An eine Episode mit seinem Chef erinnert er sich noch gut. Nachdem er vergessen hatte, den 2500-Liter-Tank intensiv zu lüften, implodierte er. «Der Tank hing an der Wand wie eine Kunstskulptur.» Davon war der Chef nicht begeistert. Da kam Karl Weger aber eine Aussage seines Chefs in Eppan in den Sinn, die das Ganze auflockerte: «Ein Guter holt es wieder herein, ein Schlechter hat nicht viel versäumt.» Diesen Spruch machte der Chef, als der junge Karl einmal zu spät zur Arbeit erschien, und er begleitete ihn sein Leben lang. Dieser Satz sage viel über die Qualität der Arbeit aus und dass man auch ab und zu einmal ein Auge zudrücken muss, wenn jemand sonst die Leistung bringe.
Integration ohne Heimweh
Heimweh hatte Karl Weger nach seinem Umzug nicht. Er fand gleich Anschluss. «Ausserdem hielten mich die Chauffeure aus Südtirol immer auf dem Laufenden, was sich unten so tut. Das war mir immer sehr wichtig.» Den Kontakt zur Heimat hat er aber bis heute nicht verloren. Nach wie vor reist er vier- bis fünfmal zu seiner 85-jährigen Mutter, mit der er alle zwei Wochen telefoniert.
Ein weiterer Schritt zur erfolgreichen Integration war der Kundenkontakt. «Die meisten vertrauten mir sogar den Schlüssel für ihren Weinkeller an, damit ich kommen konnte, wann es in den Plan passte. Für diesen Vertrauensvorschuss bin ich bis heute dankbar.» Seine erste Tour in Liechtenstein vergisst er aber nicht mehr. Sie führte ins Restaurant Kulm in Triesenberg. «Ich verstand kein Wort vom Berger Dialekt und dachte mir schon:?‹Wo bin ich da gelandet?›», schmunzelt Karl Weger.
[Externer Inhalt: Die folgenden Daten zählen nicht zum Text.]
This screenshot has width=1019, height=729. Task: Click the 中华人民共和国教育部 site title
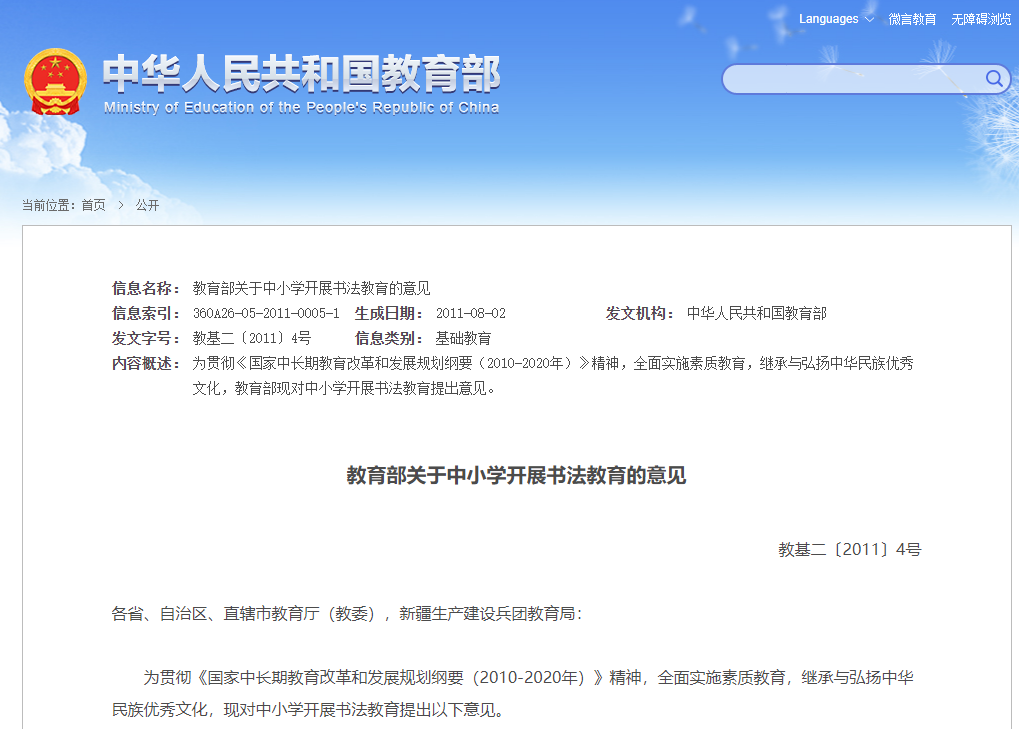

Eine gute Seele im Betrieb
1973 kam Hansjörg Ritter als diplomierter Kellermeister zu Ritter Weine. Hansjörg und Karl verstanden sich sehr gut, was nicht zuletzt damit zu tun hatte, dass sie fast gleich alt sind. Ab 1973 stellten sie gemeinsam den Betrieb so auf die Beine, wie er sich heute präsentiert: In Triesen, Vaduz und Schaan wurden Weinberge angelegt und es wurde fortan selbst Wein gekeltert. «Ein Drittel der Arbeit fand im Wingert statt. Das war eine willkommene Abwechslung und diese Arbeit macht mir bis heute sehr viel Freude.» Deshalb wird er auch – nach der Einstellung der Kelterung bei Ritter Weine und seiner Pensionierung in diesem Jahr – einen Weinberg in Triesen behalten. Daneben wird er seine Hobbys vermehrt pflegen: Fischen, Pilze sammeln und Ausfahrten mit seinem 35-jährigen Alfa Giulia gehören zu seinen Privatvergnügen. Geheiratet hat Karl Weger nicht. Er habe in den entscheidenden Jahren nicht daran gedacht, und danach sei es zu spät gewesen. «Ein Tiroler Sprichwort sagt aber: ‹Ledig gschtorb’n isch a ned verreckt›», lacht der sympathische Südtiroler.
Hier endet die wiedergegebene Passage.